Forward Looking Statements

This announcement contains "forward-looking" statements within the meaning of Section 27A of the Securities Act of 1933 and Section 21E of the Securities Exchange Act of 1934. These statements are made under the "safe harbor" provisions of the U.S. Private Securities Litigation Reform Act of 1995. All statements, other than statements of historical fact, including, without limitation, those with respect to the objectives, plans and strategies of the Company set forth herein and those preceded by or that include the words "believe," "expect," "anticipate," "future," "will," "intend," "plan," "estimate" or similar expressions, are "forward-looking statements". Such statements include, but are not limited to risks detailed in the Company's filings with the U.S. Securities and Exchange Commission, including its Annual Report on Form 20-F for the fiscal year ended October 31, 2022. These forward-looking statements involve a number of risks and uncertainties, which could cause the Company's future results to differ materially from those anticipated. Should one or more of these risks or uncertainties materialize, or should underlying assumptions prove incorrect, actual results may vary materially from those indicated or anticipated by such forward-looking statements.
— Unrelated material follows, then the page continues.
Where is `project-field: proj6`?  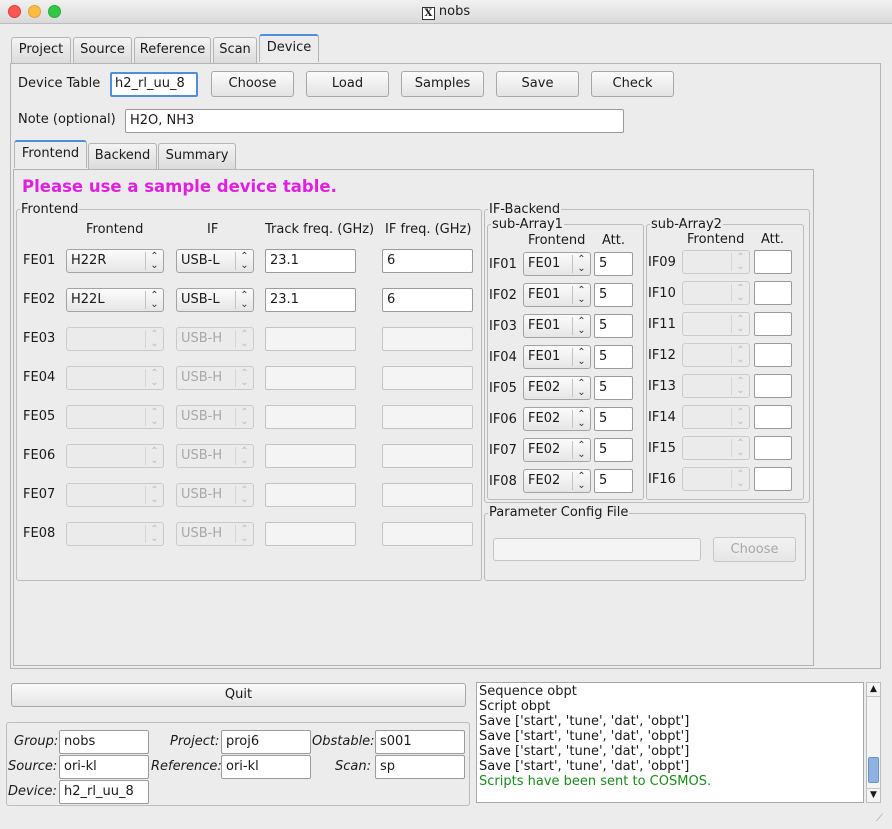
project-field: proj6 is located at coordinates (266, 742).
All information provided in this press release is as of the date of the publication, and the Company does not undertake any obligation to update any forward-looking statement, except as required under applicable law.

Cision View original content:https://www.prnewswire.com/news-releases/caravelle-international-group-announces-a-private-placement-of-up-to-6-8-million-302031949.html

SOURCE Caravelle International Group

FAQ

What is the recent announcement from Caravelle International Group (CACO)?

The company announced a securities purchase agreement with institutional investors for $1.5 million in advance payment for a private placement of up to $6.8 million.

What form does the investment take?

The investment is in the form of a Senior Secured Convertible Promissory Note with an 18-month maturity.

What is the initial conversion price for the convertible note?

The initial conversion price for the note is $1.00 per share.

What are the net proceeds to the company from this financing?

The net proceeds to the company were approximately $1 million.

What are the proceeds intended for?

The proceeds are intended for general working capital purposes.